Blogs Are Growing Target for Malware and Phishing Attacks
posted by Nick Wilsdon on August 14, 2008The Guardian reports that bloggers are fighting back against people who use their sites to subvert search engine rankings or to host malware.
Barry Welford considers himself lucky. The weekend he decided one of his blogs, Staygolinks.com, needed a cleanup was the same time a hacker chose to splatter the site with a host of unwanted pages.
“I was doing something I don’t normally do: changing the theme of the blog. But it turned out that it was just after the hacker had got in,” says Welford.
Graham Cluley, senior technology consultant at Sophos, says: “We are seeing more and more websites becoming infected. We count 16,000 new malicious web pages every day. It’s one every five seconds. And 90% of them are on legitimate sites that have been hacked.”
This trend is definitely an emerging market, as Richard Archdeacon, at Symantic security practice suggests. Matt Cutts, Head of Google’s WebSpam team has predicted that;
2008 will be the year that hacking and search engine optimization (SEO) collide in a major way. By the end of the year, a nontrivial fraction of blackhat SEO will involve illegally hacking sites for links or landing pages.
So the threat is a serious one, what is the best advice bloggers can get? The solution is in two key areas, ensuring your software is up to date and setting in place early warning systems.
A big problem for bloggers is working out when their site has been compromised. Hackers do a lot to cover their tracks. “They want to keep it running, so they want to avoid being a blip on the radar,” Archdeacon says. The first sign may be when Google removes a blog from its pages or warns that visiting a site may damage your computer.

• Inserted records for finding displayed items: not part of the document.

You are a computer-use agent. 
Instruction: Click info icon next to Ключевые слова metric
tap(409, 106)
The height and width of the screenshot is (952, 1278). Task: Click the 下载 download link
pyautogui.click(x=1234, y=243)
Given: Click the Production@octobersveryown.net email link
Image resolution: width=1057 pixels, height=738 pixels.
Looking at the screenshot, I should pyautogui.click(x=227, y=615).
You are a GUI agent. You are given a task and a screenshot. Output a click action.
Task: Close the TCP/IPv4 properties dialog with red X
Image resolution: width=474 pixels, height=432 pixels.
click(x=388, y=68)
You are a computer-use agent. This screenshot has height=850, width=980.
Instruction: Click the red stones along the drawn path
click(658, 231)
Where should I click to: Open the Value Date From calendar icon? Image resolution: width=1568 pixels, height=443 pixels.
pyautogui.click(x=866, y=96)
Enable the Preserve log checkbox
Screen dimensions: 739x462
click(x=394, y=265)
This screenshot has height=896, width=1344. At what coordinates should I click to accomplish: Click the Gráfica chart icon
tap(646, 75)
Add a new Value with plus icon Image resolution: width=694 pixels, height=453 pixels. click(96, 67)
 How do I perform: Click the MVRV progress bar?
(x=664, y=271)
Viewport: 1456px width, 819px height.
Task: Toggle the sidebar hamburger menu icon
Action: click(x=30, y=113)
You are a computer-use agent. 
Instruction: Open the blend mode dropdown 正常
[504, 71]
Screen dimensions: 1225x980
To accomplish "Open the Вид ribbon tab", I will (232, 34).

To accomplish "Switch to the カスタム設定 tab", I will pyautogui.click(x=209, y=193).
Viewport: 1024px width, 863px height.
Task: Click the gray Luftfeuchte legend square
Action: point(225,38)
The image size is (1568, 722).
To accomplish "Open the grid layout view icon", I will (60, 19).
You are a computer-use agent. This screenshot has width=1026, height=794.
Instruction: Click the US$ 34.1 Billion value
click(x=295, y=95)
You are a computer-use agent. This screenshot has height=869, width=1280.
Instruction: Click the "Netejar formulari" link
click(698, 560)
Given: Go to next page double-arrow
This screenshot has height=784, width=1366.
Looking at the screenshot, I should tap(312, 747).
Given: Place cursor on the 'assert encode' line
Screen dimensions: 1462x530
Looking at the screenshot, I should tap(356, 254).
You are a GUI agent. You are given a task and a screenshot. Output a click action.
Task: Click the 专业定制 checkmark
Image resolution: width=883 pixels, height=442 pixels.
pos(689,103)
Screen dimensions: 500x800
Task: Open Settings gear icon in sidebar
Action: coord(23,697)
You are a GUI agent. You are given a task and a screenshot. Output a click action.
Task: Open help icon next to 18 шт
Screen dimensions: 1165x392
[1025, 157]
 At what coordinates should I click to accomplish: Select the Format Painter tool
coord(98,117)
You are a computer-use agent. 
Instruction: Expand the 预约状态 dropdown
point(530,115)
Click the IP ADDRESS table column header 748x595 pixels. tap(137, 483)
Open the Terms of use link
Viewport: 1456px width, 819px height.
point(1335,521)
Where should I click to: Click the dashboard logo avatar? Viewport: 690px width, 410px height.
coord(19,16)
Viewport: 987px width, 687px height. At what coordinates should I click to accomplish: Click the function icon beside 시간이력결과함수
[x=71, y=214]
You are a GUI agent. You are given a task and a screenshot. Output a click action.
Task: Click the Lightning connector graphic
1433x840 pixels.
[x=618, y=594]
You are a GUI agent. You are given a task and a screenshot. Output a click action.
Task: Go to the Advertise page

This is the exact situation where SERPGuard can help, by providing email and RSS alerts the moment your site is flagged by Google. As Archdeacon suggests, the first sign something is wrong can be when you notice the warnings in Google’s listings or have them pointed out to you by a visitor. By ensuring alerts can be sent via a service like SERPGuard, you will be one step ahead.
There are other tools available, such as iWatch and Tripwire but as David Kierznowski, security consultant and founder of Blogsecurity.net, suggests in the article these can be overkill for most blogs. Setting up alerts at Google Webmaster Central, SERPGuard and even Google Alerts on keyword terms can offer you protection with little effort.